BEGIN

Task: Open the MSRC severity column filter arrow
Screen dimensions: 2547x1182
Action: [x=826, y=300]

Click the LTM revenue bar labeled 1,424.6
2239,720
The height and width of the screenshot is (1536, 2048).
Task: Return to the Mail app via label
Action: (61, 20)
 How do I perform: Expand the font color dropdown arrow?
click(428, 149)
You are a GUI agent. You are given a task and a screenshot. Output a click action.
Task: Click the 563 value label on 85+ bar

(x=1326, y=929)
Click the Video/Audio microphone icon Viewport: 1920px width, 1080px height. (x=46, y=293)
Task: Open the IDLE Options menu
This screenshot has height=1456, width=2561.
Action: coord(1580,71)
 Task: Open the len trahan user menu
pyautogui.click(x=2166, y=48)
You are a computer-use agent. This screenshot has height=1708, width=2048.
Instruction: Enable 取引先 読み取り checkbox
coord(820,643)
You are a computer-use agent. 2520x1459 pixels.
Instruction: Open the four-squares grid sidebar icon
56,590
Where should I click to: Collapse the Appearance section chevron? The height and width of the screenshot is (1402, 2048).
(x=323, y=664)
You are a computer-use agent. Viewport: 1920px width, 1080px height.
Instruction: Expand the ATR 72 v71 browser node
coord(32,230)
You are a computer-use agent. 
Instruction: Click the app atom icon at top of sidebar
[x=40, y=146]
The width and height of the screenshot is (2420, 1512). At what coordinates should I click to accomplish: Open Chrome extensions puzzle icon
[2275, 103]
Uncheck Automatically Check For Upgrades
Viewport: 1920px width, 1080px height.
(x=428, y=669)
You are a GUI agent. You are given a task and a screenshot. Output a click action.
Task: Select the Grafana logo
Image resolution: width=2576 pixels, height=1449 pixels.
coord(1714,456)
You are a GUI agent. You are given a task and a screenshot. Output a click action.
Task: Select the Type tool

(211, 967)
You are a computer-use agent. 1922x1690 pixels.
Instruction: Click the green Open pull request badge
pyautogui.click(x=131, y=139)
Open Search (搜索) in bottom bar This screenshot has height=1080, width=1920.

END

WHAT YOU WILL DO: The output must consist solely of the lines from the first line of the records through the line containing "You are a computer-use agent. Viewport: 1920px", reproduced exactly.

SOLUTION TO THE PROBLEM:
Task: Open the MSRC severity column filter arrow
Screen dimensions: 2547x1182
Action: [x=826, y=300]

Click the LTM revenue bar labeled 1,424.6
2239,720
The height and width of the screenshot is (1536, 2048).
Task: Return to the Mail app via label
Action: (61, 20)
 How do I perform: Expand the font color dropdown arrow?
click(428, 149)
You are a GUI agent. You are given a task and a screenshot. Output a click action.
Task: Click the 563 value label on 85+ bar

(x=1326, y=929)
Click the Video/Audio microphone icon Viewport: 1920px width, 1080px height. (x=46, y=293)
Task: Open the IDLE Options menu
This screenshot has height=1456, width=2561.
Action: coord(1580,71)
 Task: Open the len trahan user menu
pyautogui.click(x=2166, y=48)
You are a computer-use agent. This screenshot has height=1708, width=2048.
Instruction: Enable 取引先 読み取り checkbox
coord(820,643)
You are a computer-use agent. 2520x1459 pixels.
Instruction: Open the four-squares grid sidebar icon
56,590
Where should I click to: Collapse the Appearance section chevron? The height and width of the screenshot is (1402, 2048).
(x=323, y=664)
You are a computer-use agent. Viewport: 1920px width, 1080px height.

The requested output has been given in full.